Anne Pringle at a local cemetery in Cambridge, MA. (EOL Learning and Education Group)

PRINGLE: You can see it here, 1765.
SHAPIRO: Anne Pringle is an Associate Professor at Harvard. And this isn’t her first time walking through this snow-covered cemetery.
PRINGLE: The funniest comment I ever got was somebody…somebody who thought that I was mourning, and they were wondering why I was mourning for so very long on my hands and knees in front of a particular tombstone.
SHAPIRO: And what were you doing in fact?
PRINGLE: I was counting lichens.
SHAPIRO: Pringle’s a mycologist. That is: she studies fungi. And lichens are a special type of fungus. They’re often first to colonize new habitats, and they can grow on tree bark, fence posts, and stones, including tombstones like the ones in this cemetery. But, that’s not all.
[PAPER PACKET CRUMPLING]
SHAPIRO: Back in her office, Pringle unfolds a paper packet containing a kind of lichen called Xanthoparmelia plittii. She points out the tiny, crusty swirls the color of spearmint.
PRINGLE: Lichens are symbioses – that means that they are made up of multiple species living together. And generally, a lichen is one individual fungus, and living inside, embedded in the matrix of that fungus, there are algae, and maybe more than one species of algae.

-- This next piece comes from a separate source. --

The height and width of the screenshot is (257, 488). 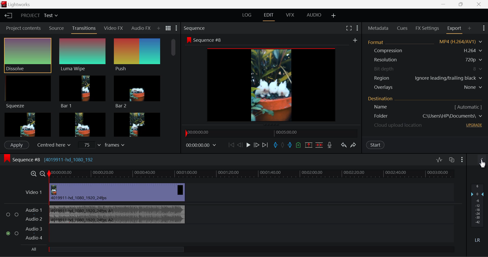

Examining lichen on a gravestone. (EOL Learning and Education Group)

SHAPIRO: It’s a complicated organism. A lichen is a fungus with algae living inside it. The algae photosynthesize, converting carbon dioxide into sugars – food that the fungus can consume. It’s not clear whether the algae get anything out of the arrangement, except maybe a home they wouldn’t otherwise have.
PRINGLE: What’s also interesting about a lichen is realizing that it’s an entire habitat for other creatures inside it: of bacteria, of other fungi. So, when you look at a lichen, when you’re walking by, it’s not just an individual – it’s an entire ecosystem, sort of like a tropical rainforest in miniature, just maybe the size of the palm of your hand growing on a fencepost.
SHAPIRO: Within the lichen, how many species are there – of the bacteria, the fungi, the algae?
PRINGLE: Oh, I don’t know. Hundreds, order of magnitude.
[DOOR OPENING]
SHAPIRO: Next door, in Pringle’s lab, mycologist Benjamin Wolfe holds up what looks like a giant black potato chip the size of his hand. This lichen’s a different species – Umbilicaria mammulata – but the story…it’s the same.


Mycologist Benjamin Wolfe holds up a lichen called Umbilicaria mammulata. (EOL Learning and Education Group)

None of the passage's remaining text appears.